▶ [PAGE TEXT]
The vision of building HTML components using just ES6 becomes realistic with Template Literals. They provide a templating mechanism that is built into browsers.
An ES6 template literal is text enclosed in `backticks`, possibly spanning several lines,
containing placeholders given by the popular ${expression}
syntax (→ interpolation expressions).
Template literals can contain other template literals.
ES6 defines template literals and tagged template literals.
Here is an example template literal, alerting "Hello Dolly":
const world = "Dolly" const output = `Hello ${world}` alert(output)
And here is an example for a tagged template literal (the tag-function not yet implemented, thus it would show nothing):
function formatHelloWorld(textPartsArray, ...parameters) { let resultText = "" // process input to resultText return resultText } const world = "Dolly" const output = formatHelloWorld `Hello ${world}` alert(output)
The formatHelloWorld
tag-function actually gets called when executing this source,
although there are no invocation-parentheses.
It receives a parsed representation of the template literal behind it,
including placeholder values, and it must output text.

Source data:
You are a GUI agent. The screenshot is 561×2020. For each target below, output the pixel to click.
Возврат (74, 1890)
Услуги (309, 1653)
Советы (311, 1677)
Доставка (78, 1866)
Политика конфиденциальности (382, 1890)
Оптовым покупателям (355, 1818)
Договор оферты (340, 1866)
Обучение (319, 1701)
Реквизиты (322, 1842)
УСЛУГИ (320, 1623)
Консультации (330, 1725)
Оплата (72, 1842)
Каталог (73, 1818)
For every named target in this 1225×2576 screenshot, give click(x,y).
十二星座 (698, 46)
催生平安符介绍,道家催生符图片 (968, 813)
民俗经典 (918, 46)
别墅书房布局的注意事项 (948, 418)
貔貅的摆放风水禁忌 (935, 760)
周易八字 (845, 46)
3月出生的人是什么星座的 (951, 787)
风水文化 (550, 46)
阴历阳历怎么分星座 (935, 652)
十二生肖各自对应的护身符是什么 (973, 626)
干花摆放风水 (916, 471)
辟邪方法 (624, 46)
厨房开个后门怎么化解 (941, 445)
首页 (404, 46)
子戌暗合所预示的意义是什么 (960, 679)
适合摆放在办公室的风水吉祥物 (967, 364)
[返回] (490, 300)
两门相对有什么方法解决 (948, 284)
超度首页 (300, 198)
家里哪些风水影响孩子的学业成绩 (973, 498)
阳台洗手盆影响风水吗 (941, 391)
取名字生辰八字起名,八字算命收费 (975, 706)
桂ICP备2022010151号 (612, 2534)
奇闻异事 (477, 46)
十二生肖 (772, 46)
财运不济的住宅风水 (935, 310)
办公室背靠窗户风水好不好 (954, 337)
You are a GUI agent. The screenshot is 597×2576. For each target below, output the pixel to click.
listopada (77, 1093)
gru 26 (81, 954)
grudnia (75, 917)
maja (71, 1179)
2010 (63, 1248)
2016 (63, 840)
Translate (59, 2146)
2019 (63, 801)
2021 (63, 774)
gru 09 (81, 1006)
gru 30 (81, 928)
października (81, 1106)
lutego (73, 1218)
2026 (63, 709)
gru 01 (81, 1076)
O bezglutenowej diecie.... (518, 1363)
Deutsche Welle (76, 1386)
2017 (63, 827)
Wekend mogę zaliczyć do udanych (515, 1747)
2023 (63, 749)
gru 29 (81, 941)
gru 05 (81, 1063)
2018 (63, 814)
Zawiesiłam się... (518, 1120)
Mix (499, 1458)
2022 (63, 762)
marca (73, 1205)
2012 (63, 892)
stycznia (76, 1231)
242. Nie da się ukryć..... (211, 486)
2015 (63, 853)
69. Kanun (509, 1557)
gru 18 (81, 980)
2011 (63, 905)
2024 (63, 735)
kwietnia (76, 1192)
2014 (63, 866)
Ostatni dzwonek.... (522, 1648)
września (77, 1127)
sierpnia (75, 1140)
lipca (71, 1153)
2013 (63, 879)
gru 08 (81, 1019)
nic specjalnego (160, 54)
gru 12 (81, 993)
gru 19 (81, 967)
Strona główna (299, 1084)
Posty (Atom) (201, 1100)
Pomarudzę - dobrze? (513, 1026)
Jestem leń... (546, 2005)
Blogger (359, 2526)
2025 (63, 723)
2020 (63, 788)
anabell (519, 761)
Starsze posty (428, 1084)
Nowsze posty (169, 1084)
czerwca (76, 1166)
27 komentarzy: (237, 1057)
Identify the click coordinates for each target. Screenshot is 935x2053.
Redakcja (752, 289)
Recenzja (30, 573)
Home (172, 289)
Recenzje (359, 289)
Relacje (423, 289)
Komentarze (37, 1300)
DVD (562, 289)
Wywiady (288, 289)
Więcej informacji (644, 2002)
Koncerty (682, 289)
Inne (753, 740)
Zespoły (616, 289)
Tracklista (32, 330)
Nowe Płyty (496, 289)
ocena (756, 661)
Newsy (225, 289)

▶ [TASK SET]
**a)** Answer these questions from the text on ES6 template literals:
(i) What characters enclose an ES6 template literal?
(ii) What message does the first example template literal alert?
(iii) What is the name of the tag-function in the tagged template literal example?
**b)** Reproduce the part of the text on ES6 template literals between "An ES6 template" and "(→ interpolation expressions).", inclusive.
**c)** Write the next part of the text on ES6 template literals, starting after its last sentence.
The records were taken from a separate source.

▶ [ANSWERS TO THE EXERCISE]
**a)**
(i) Backticks.
(ii) "Hello Dolly".
(iii) formatHelloWorld.

**b)**
An ES6 template literal is text enclosed in `backticks`, possibly spanning several lines,
containing placeholders given by the popular ${expression}
syntax (→ interpolation expressions).

**c)**
There can be optional spaces between the function-name and the first backtick, even newlines,
but mostly the literal is directly appended to the name: formatHelloWorld`Hello ${world}`
Here are some explanations about template literals from the web:
- Template literals are string literals with support for interpolation and multiple lines.
- A template literal is code that is executed immediately. It is basically a function: data in, text out.
- Tagged template literals are function calls whose parameters are provided via template literals.
Study the "Template Function" example to find out how powerful this concept is when combined with arrow-functions!
ES6 Template Literal Tests
Click onto one of the buttons to get an example script into the text area. Below the script you find an explanation.
Resume
Reminiscences to the UNIX shell `command substitution` come up. But template literals are different, especially the tagged ones. Nevertheless both do the same: embedding the result of an expression into text. The aim of template literals is most likely to embed data-contents into HTML-layout, preparing for building web components via ES6.
Template literals start and end with ` (backtick).
If there is a backtick inside, it must be escaped by \ (backslash).
Template literals can span multiple lines, all kinds of whitespace inside will be preserved.
Interpolated expressions, like ${expression}
, will be substituted as soon as the
code is executed where the template literal resides.
This example shows several techniques.
Data can be referenced via complex expressions like ${persons[0].name}
.
The special character '$
' doesn't need to be escaped as long as it is not '${
'.
Due to preservation of spaces you can not indent source text inside backticks
(unless spaces don't matter in the result text).
Tagged template literals are preceded by a function name.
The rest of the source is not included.